Фрагмент документа:

════════════════

Роковая тайна сестер Бронте — страница 78 из 139

Большую часть времени несчастный влюбленный проводил за привычной стойкой трактира старой доброй гостиницы «Черный Бык», заливая свое вселенское горе изрядными дозами пресловутого йоркширского эля, не забывая при этом воздавать должного вину и опиуму. В остальные дни юный бунтарь мирно отсиживался дома, пребывая в самом ужасном состоянии.

И все же в глубине души у Патрика Брэнуэлла теплилась слабая надежда, что вскоре кошмар рассеется и исполнится его самое горячее желание: он сможет наконец беспрепятственно соединиться с той, которую он любил превыше всего на свете.

С какой отчаянной, прямо-таки сатанинской страстью ожидал он заветного послания от миссис Робинсон, извещающего об ее вдовстве, каковое сделает его самым счастливым мужчиной на свете. Но текли дни, недели, месяцы, а долгожданное известие все не приходило. Неимоверное напряжение, не покидавшее юношу все это время, окончательно сломило его физические и духовные силы. Доведенный до крайнего изнеможения, пасторский сын изливает беспредельное отчаяние в письме к своему верному приятелю, Фрэнсису Грунди:

«<…> Девять долгих недель я пролежал, совершенно разбитый телом и сломленный духом. Ни разу вероятность того, что она обретет свободу стать моей вместе с имением, не могла отогнать видения, как она чахнет от нынешнего горя. Одиннадцать ночей непрерывной бессонницы и ужаса довели меня почти до слепоты <…>».

…В конце мая того же 1846 года Патрик Брэнуэлл получил-таки долгожданное известие о печальной кончине мистера Эдмунда Робинсона, эсквайра. Воодушевленный этой новостью, юноша, не медля, стал собираться в путь, чтобы как можно скорее заключить в объятия предмет своей безрассудной страсти.

════════════════

Предоставленные материалы:

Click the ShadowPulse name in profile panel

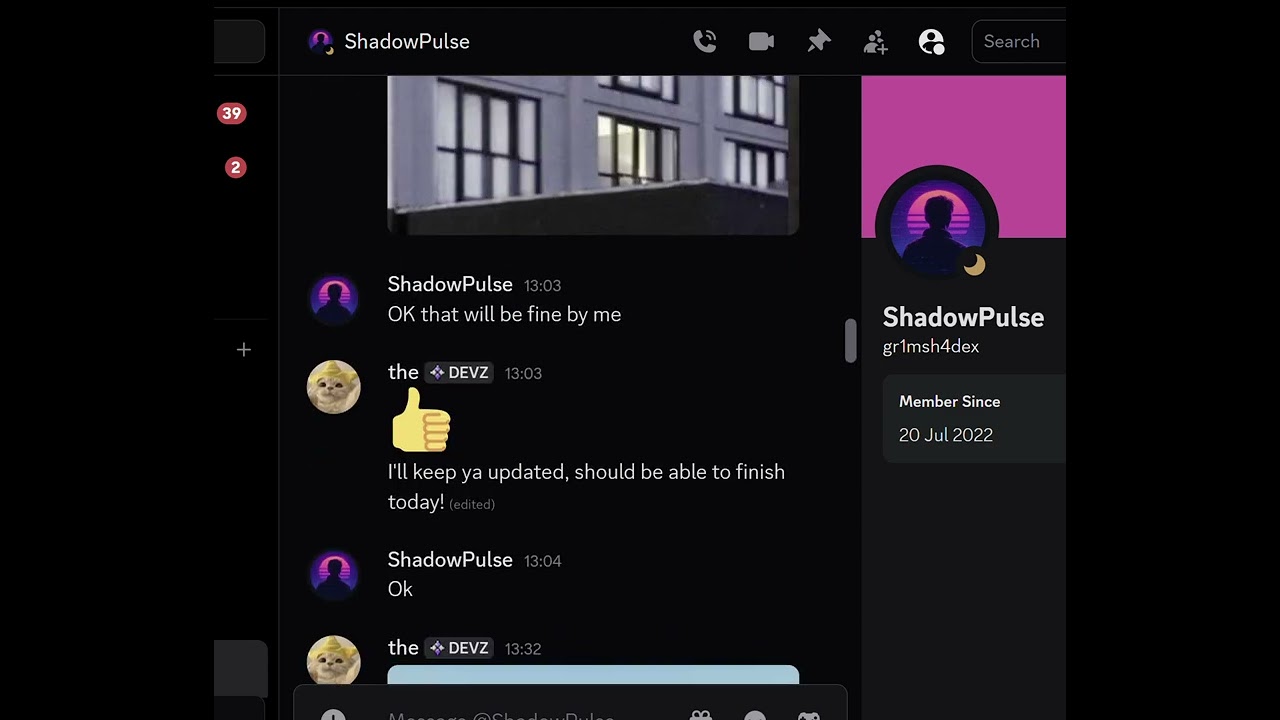963,317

════════════════

Ваше задание: Пожалуйста, отредактируйте фрагмент о Патрике Брэнуэлле: перепишите всё начиная с «Роковая тайна сестер» и вниз до «самом ужасном состоянии.», заменив «Черный Бык» на «Белый Лев». Строки здесь никакой роли не играют.

Результат ниже:
Роковая тайна сестер Бронте — страница 78 из 139

Большую часть времени несчастный влюбленный проводил за привычной стойкой трактира старой доброй гостиницы «Белый Лев», заливая свое вселенское горе изрядными дозами пресловутого йоркширского эля, не забывая при этом воздавать должного вину и опиуму. В остальные дни юный бунтарь мирно отсиживался дома, пребывая в самом ужасном состоянии.